Survival Data Science Explanability performance issue

pierrick.pochelu · 26 June 2023 09:43

Hello, I am working in HPC support team. I summarize a challenge we have received from an user asking our help through the ticket system.

Context:

Life scientists are interested in Survival Data Science model. Unlike standard ML doing regression or classification, Survival ML returns survival function. The technology used in this ticket is Survival-Scikit: scikit-survival — scikit-survival 0.21.0

After training and testing Survival ML models, if the model is accurate enough, life scientist wants to explain it. They use SurvivalShape(t) :

Challenge:

The SurvivalShap(t) algorithm is killed due to a lack of memory.

Diagnostic:

A critical line of code in SurvivalShap Python framework is this one:

simplified_inputs = [list(z) for z in itertools.product(range(2), repeat=p)]

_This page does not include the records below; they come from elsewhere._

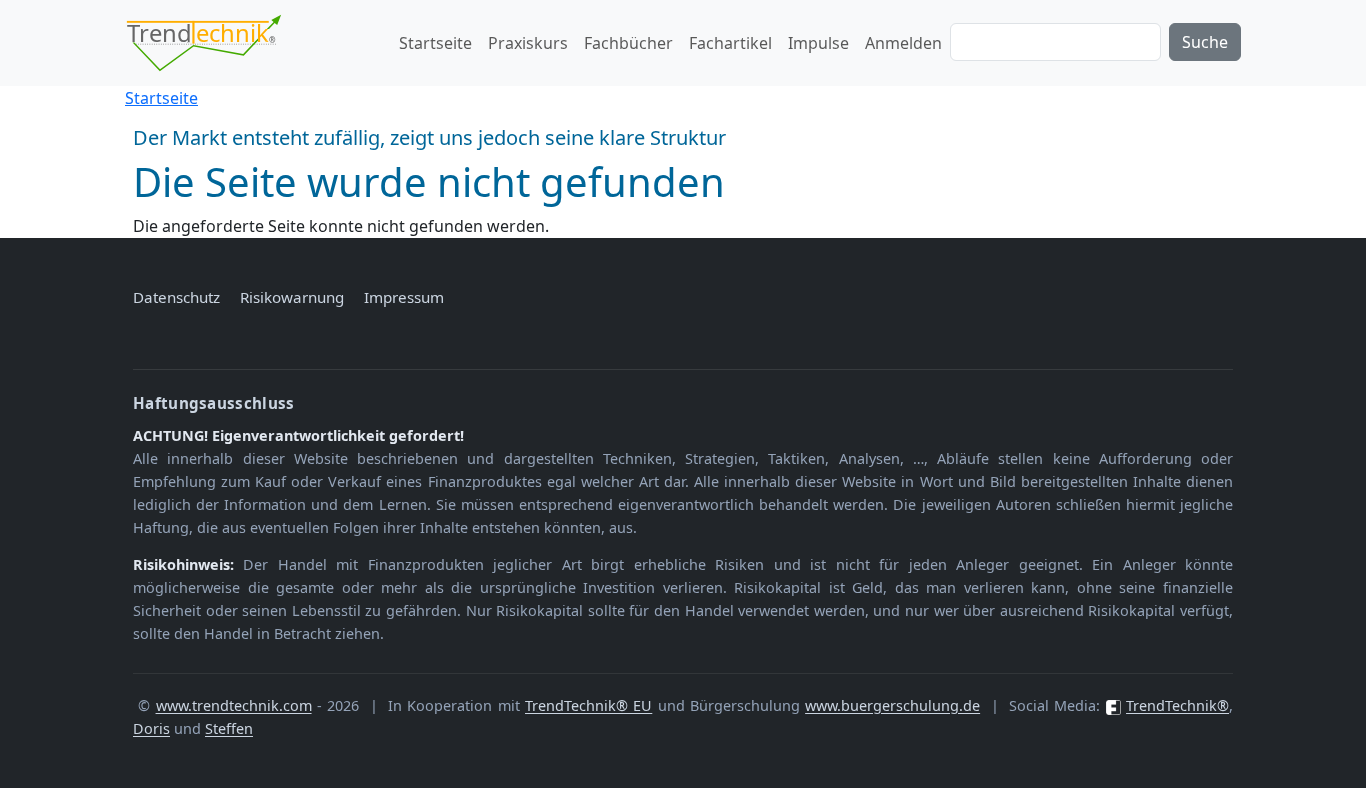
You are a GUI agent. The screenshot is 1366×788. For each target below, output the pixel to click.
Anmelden (903, 43)
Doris (151, 728)
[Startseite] (212, 43)
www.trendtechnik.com (234, 705)
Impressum (404, 297)
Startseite (435, 43)
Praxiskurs (528, 43)
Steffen (229, 728)
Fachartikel (730, 43)
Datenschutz (176, 297)
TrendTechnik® (1177, 705)
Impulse (818, 43)
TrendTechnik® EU (588, 705)
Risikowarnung (292, 297)
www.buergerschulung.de (892, 705)
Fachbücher (628, 43)
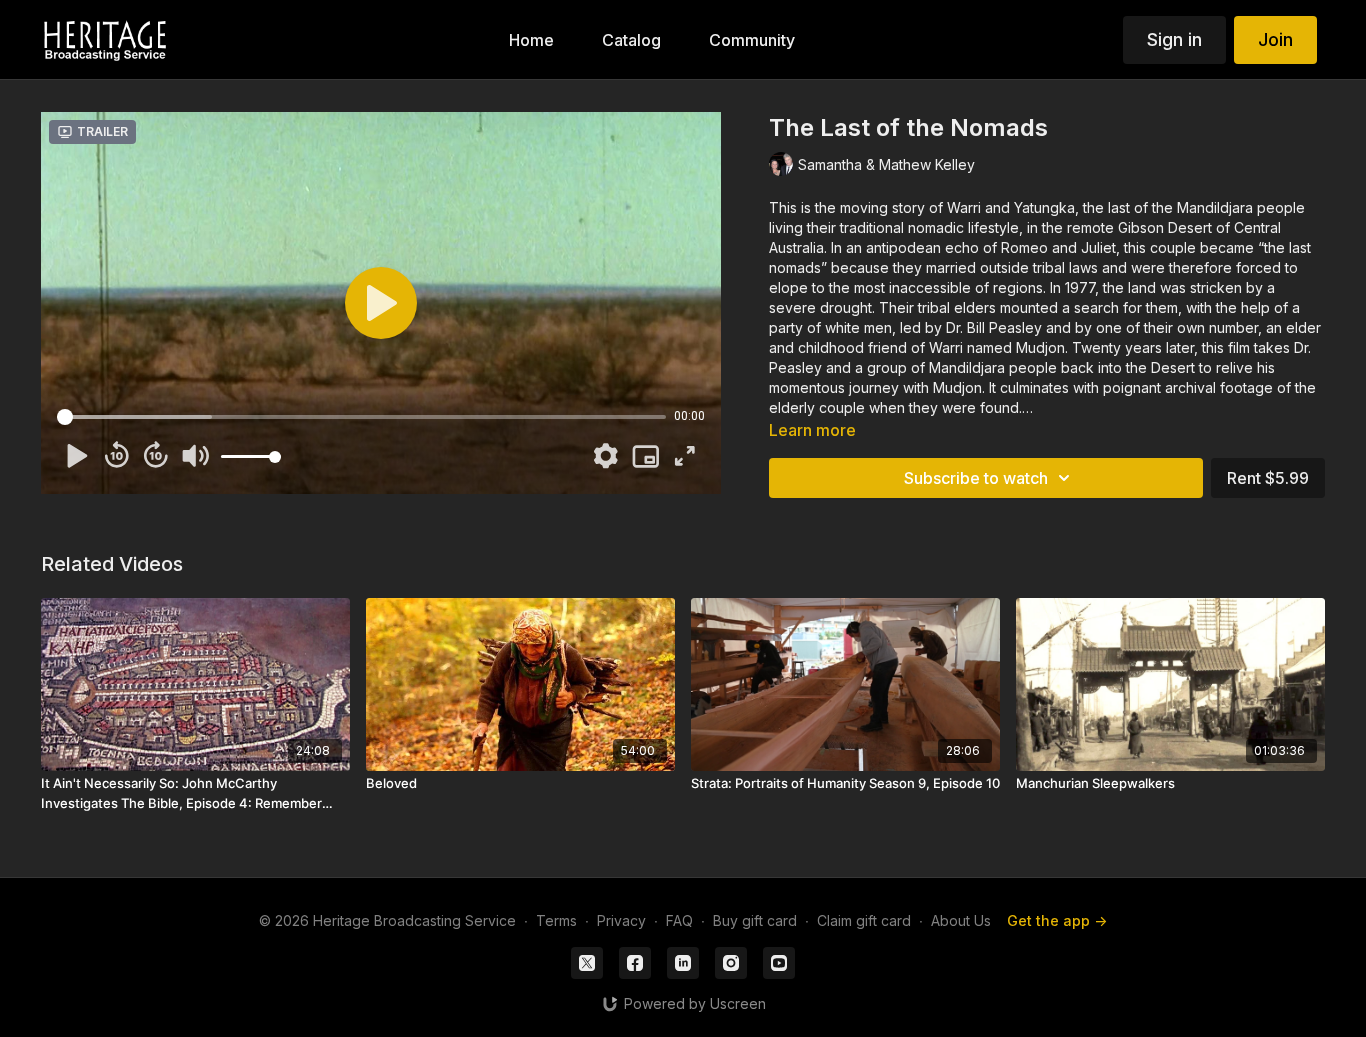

The memory/time complexity of the line itertools.product(range(2),repeat=n) is O(2 power n) with n the number of variables. The user uses 387 variables which is impossible to store/compute and crashes.

Proposed solutions:

Reducing the number of variables
Github Pull Request:

I recently proposed a new feature to the developers of Survival Shap. This feature involves sampling the computations to achieve results comparable to the true brute-force approach.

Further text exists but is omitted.